DATA LISTING Block Start

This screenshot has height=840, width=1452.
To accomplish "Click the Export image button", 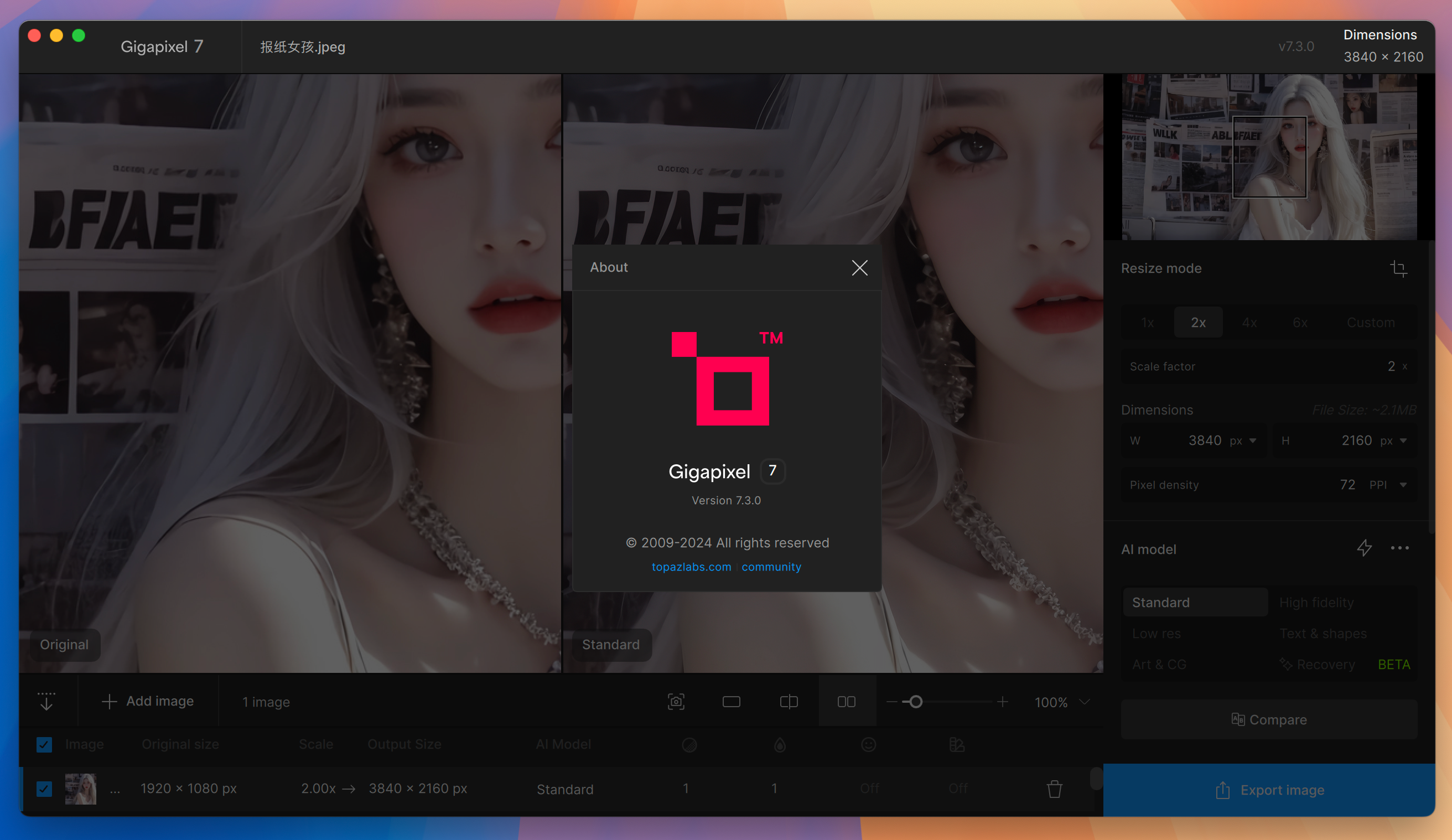I will (1269, 789).

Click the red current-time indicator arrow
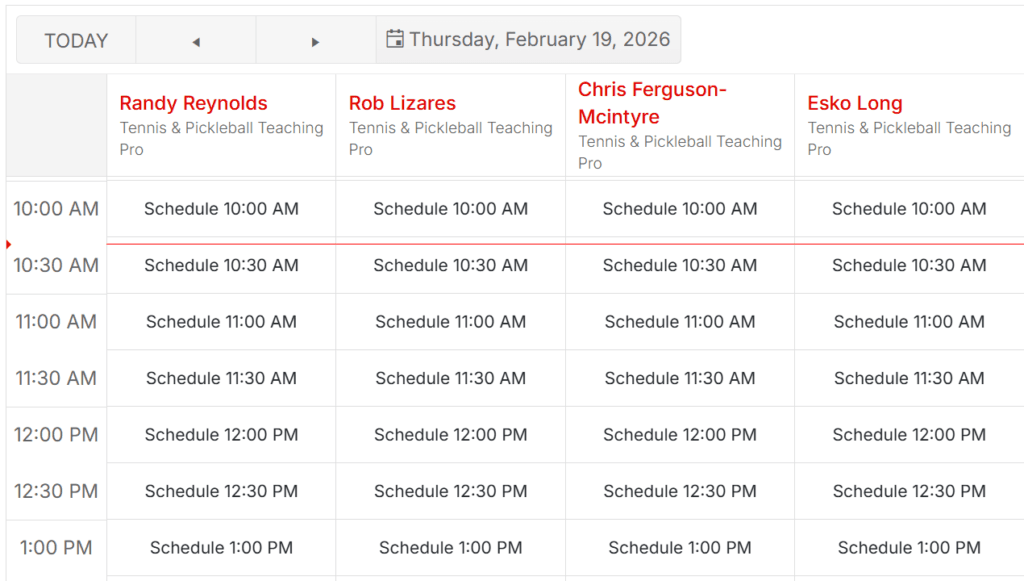coord(8,243)
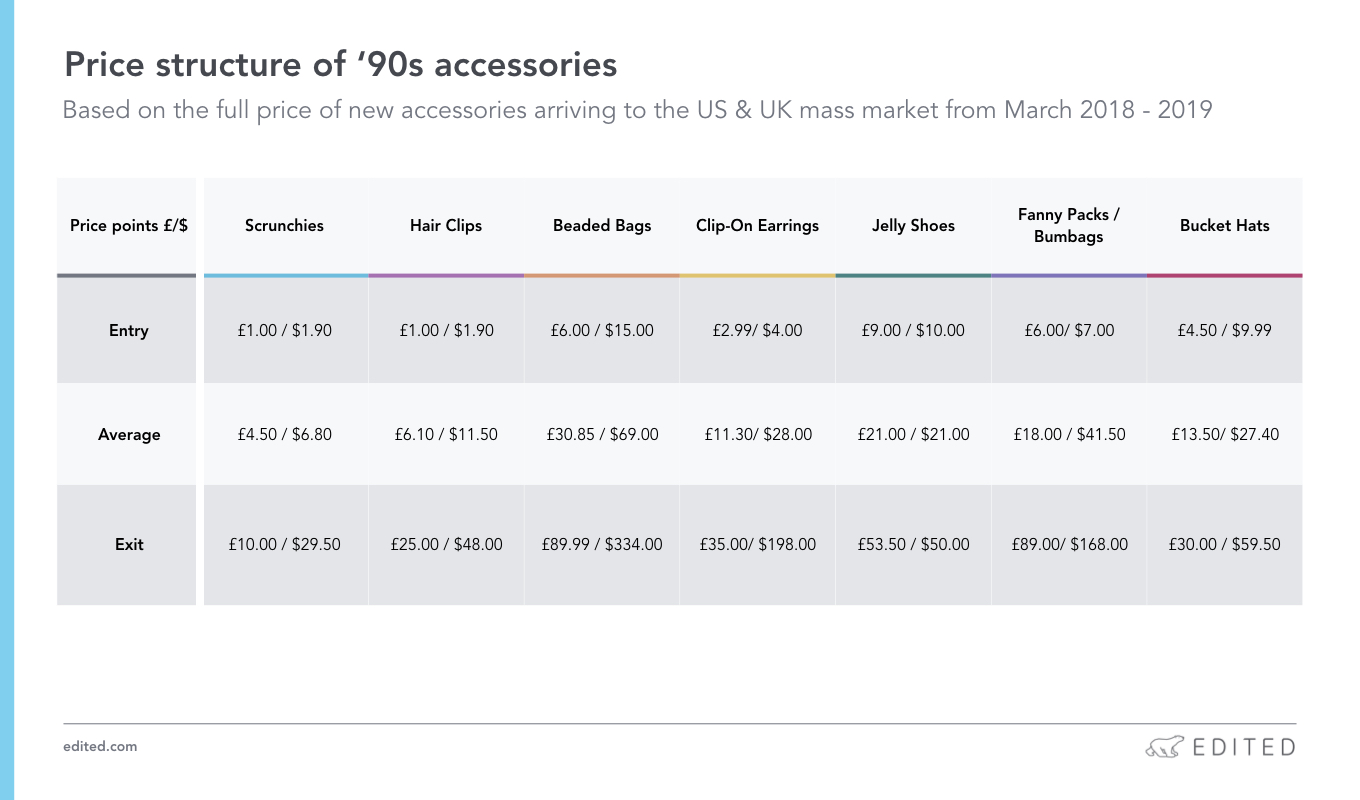Select the Average row label

(129, 435)
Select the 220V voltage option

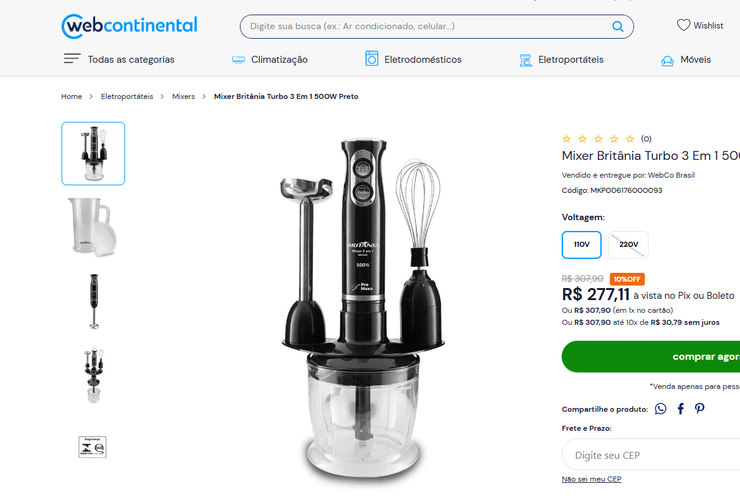click(629, 245)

DATA LISTING Block End

DIRECTIONS: Which lines run from the one that holds "Click the red current-time indicator arrow" to the final line of the records above? Return them exactly, and skip the pictures.

SOLUTION FOR THIS TASK:
Click the red current-time indicator arrow
coord(8,243)
Select the Average row label

(129, 435)
Select the 220V voltage option

click(629, 245)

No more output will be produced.